NASA's Orion beats Apollo 13's distance record for a human-rated spacecraft
NASA's Artemis I Orion capsule broke a new spaceflight record.
The uncrewed Orion reached a distance from Earth of 249,666 miles ( from 401,798 kilometers) on Saturday, November 26, at 10:17 am. ET, meaning it surpassed a record set by Apollo 13 in 1970 for the furthest distance traveled from Earth by a spacecraft designed to carry humans.
NASA's Orion spacecraft broke a massive record
The previous record was set by Apollo 13's crewed Odyssey command module in 1970 when it traveled 248,655 miles (400,171 kilometers) from Earth. Orion crossed that threshold at 8:40 am. ET on November 26 before going on to extend the record.
"Houston, we have a new record," NASA's Johnson Space Center Twitter account announced shortly afterward, alluding to the famous phrase used when the Apollo 13 crew encountered a problem on their way to the Moon.

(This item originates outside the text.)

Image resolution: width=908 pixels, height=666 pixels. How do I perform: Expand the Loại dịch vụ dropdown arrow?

Houston, we have a new record 🌎— NASA's Johnson Space Center (@NASA_Johnson) November 26, 2022
On Saturday Nov. 26, at 8:40 a.m. ET, @NASA_Orion broke the record for the farthest distance traveled from Earth of a human-rated spacecraft. The record was previously held by Apollo 13 at 248,655 statute miles from Earth. Go Artemis! pic.twitter.com/B4hcXHJESC
"Artemis I was designed to stress the systems of Orion, and we settled on the distant retrograde orbit as a really good way to do that," Jim Geffre, Orion spacecraft integration manager, explained in a media briefing. "It just so happened that with that really large orbit, high altitude above the Moon, we were able to pass the Apollo 13 record. But what was more important though, was pushing the boundaries of exploration and sending spacecraft farther than we had ever done before."
Apollo 13 hero remembered on Artemis I moon mission
It's fitting that Artemis I took the distance record away from Apollo 13. That Apollo mission's original flight path didn't actually call for a record-setting flight. An explosion halfway through the mission forced NASA's hand, meaning ground control had to map a new return route to Earth.

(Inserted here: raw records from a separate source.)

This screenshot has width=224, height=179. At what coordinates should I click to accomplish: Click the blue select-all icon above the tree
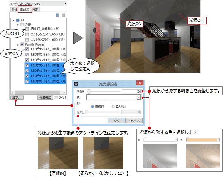click(58, 15)
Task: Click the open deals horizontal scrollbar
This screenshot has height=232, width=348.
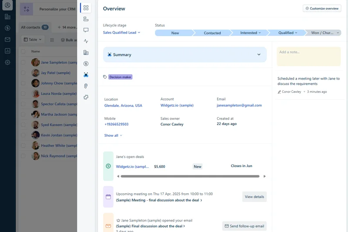Action: coord(190,176)
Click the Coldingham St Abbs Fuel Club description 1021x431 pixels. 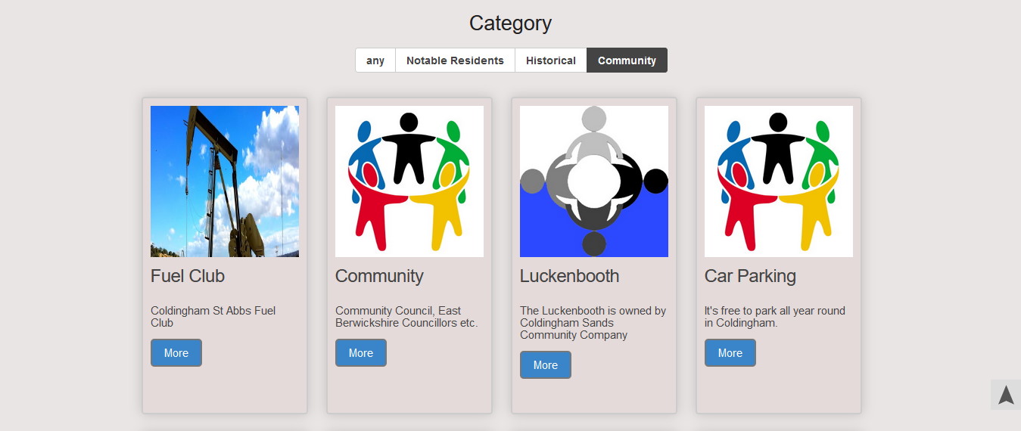click(x=213, y=316)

Ironically, the quickest route back actually took Apollo 13's Odyssey command module further from Earth than any human-rated spacecraft had gone before. Considering the command module's limited oxygen supply, NASA's ground control team decided to use the Moon's gravity to slingshot Apollo 13 back to Earth.
The late NASA engineer Arturo Campos played a pivotal role in bringing the Apollo 13 astronauts — Jim Lovell, Jack Swigert, and Fred Haise — back homes safe. Campos wrote the emergency plan that leveraged the Moon's gravity and set the record simultaneously, providing safe passage for the human crew.

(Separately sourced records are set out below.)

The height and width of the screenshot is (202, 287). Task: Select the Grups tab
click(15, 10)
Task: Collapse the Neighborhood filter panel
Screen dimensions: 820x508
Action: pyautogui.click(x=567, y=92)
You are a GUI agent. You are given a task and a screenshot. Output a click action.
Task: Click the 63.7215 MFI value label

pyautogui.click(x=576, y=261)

Now, the Orion spacecraft that beat Apollo 13's record carries a mannequin, or "Moonikin", named after Campos. That test dummy will help NASA analyze conditions aboard the spacecraft ahead of the Artemis II mission set for 2024 that will send humans around the Moon and back. Artemis III, meanwhile, will finally send humans to the lunar surface for the first time since Apollo 17 in 1972.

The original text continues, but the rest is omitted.